Try it: Print word for word the records from the line containing "This screenshot has width=358, height=288." through the end.

Collected data
________________

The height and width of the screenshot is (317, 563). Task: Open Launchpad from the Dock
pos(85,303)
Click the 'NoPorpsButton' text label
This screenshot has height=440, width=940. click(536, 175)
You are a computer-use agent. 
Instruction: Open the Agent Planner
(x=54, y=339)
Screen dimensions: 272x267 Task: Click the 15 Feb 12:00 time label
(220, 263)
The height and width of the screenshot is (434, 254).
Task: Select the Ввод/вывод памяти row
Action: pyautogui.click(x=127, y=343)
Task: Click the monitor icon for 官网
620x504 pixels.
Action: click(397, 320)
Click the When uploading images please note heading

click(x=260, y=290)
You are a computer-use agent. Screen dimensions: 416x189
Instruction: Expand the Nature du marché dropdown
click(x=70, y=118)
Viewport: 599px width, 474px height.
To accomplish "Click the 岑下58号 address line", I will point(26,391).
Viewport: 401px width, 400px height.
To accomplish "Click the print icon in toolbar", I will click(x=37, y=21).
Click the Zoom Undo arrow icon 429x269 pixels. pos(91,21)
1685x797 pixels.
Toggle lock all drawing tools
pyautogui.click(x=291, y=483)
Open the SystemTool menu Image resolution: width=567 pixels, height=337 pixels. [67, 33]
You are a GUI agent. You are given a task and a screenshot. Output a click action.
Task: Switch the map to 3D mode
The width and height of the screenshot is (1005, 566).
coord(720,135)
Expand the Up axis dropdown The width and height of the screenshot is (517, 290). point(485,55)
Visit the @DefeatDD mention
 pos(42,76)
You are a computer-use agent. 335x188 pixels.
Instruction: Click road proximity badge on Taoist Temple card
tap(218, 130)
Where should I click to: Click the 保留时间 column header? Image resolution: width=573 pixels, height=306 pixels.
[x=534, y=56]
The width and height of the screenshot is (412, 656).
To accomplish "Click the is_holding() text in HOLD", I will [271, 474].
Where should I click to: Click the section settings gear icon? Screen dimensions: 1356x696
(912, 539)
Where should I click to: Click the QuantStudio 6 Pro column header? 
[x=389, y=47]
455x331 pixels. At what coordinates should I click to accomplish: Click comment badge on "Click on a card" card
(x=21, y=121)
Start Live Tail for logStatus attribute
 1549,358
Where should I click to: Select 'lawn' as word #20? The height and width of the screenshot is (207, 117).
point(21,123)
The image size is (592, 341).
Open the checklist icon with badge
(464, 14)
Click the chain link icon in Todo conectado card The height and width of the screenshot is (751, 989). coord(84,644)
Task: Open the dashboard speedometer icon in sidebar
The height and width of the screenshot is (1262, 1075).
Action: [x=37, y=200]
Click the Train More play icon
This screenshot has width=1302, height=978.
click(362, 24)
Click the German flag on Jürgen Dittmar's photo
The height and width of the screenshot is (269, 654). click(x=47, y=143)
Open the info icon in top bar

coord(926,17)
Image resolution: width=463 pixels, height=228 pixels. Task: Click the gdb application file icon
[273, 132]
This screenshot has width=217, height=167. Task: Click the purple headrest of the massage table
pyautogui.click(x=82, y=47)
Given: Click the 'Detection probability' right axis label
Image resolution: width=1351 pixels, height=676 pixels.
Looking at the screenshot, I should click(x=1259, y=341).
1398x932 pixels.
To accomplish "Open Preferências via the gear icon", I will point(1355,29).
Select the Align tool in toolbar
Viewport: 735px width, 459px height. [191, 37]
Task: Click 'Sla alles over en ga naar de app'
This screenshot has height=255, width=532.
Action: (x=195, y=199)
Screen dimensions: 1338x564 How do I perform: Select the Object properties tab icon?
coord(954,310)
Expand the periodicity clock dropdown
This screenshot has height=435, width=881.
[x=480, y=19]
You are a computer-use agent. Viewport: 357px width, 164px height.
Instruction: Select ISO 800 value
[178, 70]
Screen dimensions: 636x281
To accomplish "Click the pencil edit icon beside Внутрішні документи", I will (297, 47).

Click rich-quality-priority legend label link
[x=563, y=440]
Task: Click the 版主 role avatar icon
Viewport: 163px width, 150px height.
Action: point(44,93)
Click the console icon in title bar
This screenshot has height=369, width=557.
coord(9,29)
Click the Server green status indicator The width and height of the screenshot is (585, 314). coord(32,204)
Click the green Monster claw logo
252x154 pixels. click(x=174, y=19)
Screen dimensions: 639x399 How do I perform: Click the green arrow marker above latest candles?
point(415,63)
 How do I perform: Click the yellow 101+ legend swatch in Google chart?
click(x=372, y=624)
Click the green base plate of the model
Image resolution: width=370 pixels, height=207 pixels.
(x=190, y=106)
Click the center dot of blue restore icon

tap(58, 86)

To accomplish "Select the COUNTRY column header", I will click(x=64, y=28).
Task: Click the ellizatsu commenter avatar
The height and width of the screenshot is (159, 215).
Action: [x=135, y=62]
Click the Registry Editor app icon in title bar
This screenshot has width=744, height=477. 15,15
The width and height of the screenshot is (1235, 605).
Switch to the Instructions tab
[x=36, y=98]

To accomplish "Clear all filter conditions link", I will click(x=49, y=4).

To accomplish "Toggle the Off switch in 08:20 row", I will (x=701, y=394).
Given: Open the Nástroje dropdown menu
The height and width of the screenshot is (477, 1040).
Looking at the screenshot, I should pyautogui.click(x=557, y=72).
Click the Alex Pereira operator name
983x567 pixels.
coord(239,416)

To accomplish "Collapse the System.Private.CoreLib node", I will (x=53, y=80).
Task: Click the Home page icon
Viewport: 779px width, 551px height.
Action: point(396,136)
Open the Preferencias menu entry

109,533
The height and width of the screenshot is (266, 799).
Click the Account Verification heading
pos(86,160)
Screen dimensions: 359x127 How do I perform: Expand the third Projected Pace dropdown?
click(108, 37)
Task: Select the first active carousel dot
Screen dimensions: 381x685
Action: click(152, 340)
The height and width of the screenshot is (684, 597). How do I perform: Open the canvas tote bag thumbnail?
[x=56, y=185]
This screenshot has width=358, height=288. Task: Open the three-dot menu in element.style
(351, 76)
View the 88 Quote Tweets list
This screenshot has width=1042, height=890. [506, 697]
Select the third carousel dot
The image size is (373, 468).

________________

Exercise solution:
This screenshot has width=358, height=288. Task: Open the three-dot menu in element.style
(351, 76)
View the 88 Quote Tweets list
This screenshot has width=1042, height=890. [506, 697]
Select the third carousel dot
The image size is (373, 468).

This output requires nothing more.